Not that Sybil looked anything like Claire or Nick. She resembled Meg, her mother, although not as strongly as Evvie and Thea did. Actually, Sybil had been disconcerted to discover from examining an old family album, that the person she looked most like was the late unlamented Aunt Grace, Meg’s aunt and guardian. Aunt Grace, who had hated Nicky and disapproved of her niece’s marriage to him, had never truly loved Meg’s four daughters, and took pleasure in carrying the grudge beyond the grave. Stubborn, willful, obnoxious Aunt Grace, whose house Sybil now called home.
“How is life in the mausoleum?” Claire asked, glancing around Sybil’s fairly empty bedroom. “Still dank and gloomy?”
“How did you know what I was thinking?” Sybil asked.
“Years of practice,” Claire said, giving Sybil another hug. “Oh, Syb
, I miss you so much. Move to New York, right now. Finish high school there.”
“You have Thea,” Claire said. “You can’t be lonely.”
“Thea.” Claire groaned. “I thought she was shaping up, when Kip finally dumped her. It took him long enough, but Thea eventually got the picture. I thought Kip was going to have to send out engraved engagement announcements before Thea finally acknowledged he was involved with somebody else.”
“Thea took it pretty hard,” Sybil declared. “She cried on the phone to Megs a lot. And that was when we were still in Oregon. I shudder to think what those calls must have cost.”
“Whatever the cost, Kip wasn’t worth it,” Claire said. “Not that Thea would admit it. And Megs wasn’t the only one to get those tear-stricken phone calls. I got more than my share, especially late at night. I don’t know why Thea thinks I care that she’s miserable after midnight. But now she’s involved with some new loser, and at least she’s cut down on the phone calls. Good thing, too. She was putting a real strain on my sisterly love.”
Sybil stared at her sister. She had a rough idea of how far Claire would take sisterly love. Sybil knew how much in debt to Claire she would always be. She also knew it was a debt Claire would never call her on.
“New York just isn’t big enough for Thea and me,” Claire said, this time choosing not to read Sybil’s mind. “Eight million people, and I keep bumping into her. If you’d just move in with me, you could handle Thea, listen to her endless confessions. She only plagues me because we have the same last name. You she actually loves. It would be a public service, Sybil.”

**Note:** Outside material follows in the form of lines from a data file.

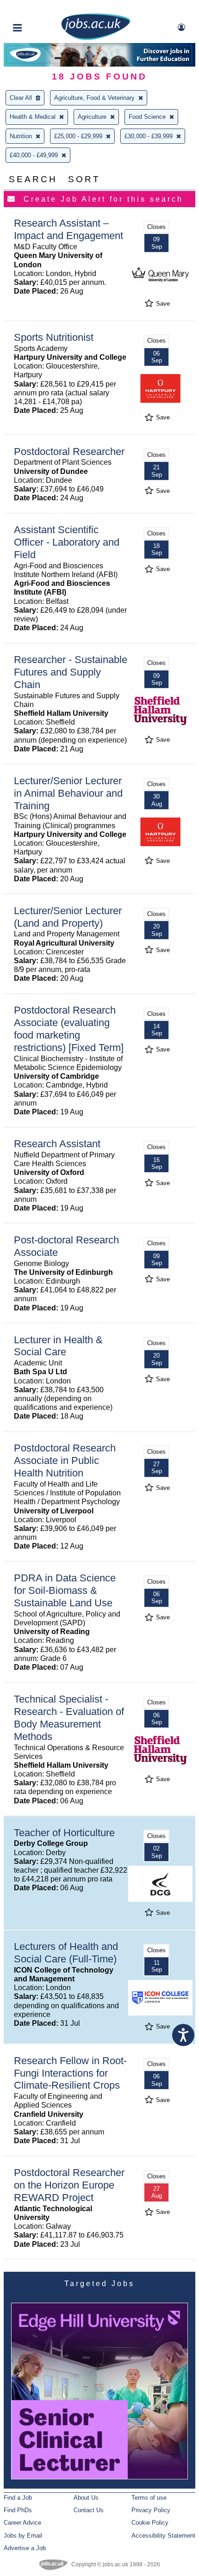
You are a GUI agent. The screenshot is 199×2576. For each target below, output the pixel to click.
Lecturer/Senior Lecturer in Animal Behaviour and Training (68, 793)
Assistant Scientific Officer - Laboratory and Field (66, 542)
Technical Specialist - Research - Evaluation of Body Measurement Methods (69, 1717)
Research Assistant (57, 1144)
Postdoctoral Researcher (69, 451)
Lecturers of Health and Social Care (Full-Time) (66, 1953)
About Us (86, 2497)
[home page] (96, 38)
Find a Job (18, 2497)
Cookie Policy (149, 2522)
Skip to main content (37, 8)
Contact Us (89, 2510)
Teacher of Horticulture (64, 1832)
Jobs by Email (23, 2535)
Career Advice (22, 2522)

Sybil laughed. “We just moved here six months ago,” she said. “I think I should last it out a little while longer.”
“It is a dump,” Claire said, looking around. “An expensive dump, I grant you, but a dump just the same. What a hoot, Aunt Grace leaving the joint to Megs in trust, so Nicky can’t get his hands on it and sell it.”
“I never liked Aunt Grace,” Sybil said.
“I did,” Claire replied. “She didn’t like me because I look so much like Nicky, but I liked her. She had a wicked sense of humor. Her will proves it. Leaving Megs only the house, no furnishings, no artwork, just the house. I’m surprised the trustees didn’t peel the wallpaper off. She must have known Nicky couldn’t begin to afford the upkeep on a Beacon Hill mansion. They can’t even sell it, because it’s only in trust for Megs. And Sam and Evvie can’t get it, because it’s officially left to Megs’s first legitimate Christian grandson. Now that’s the will of a funny lady.”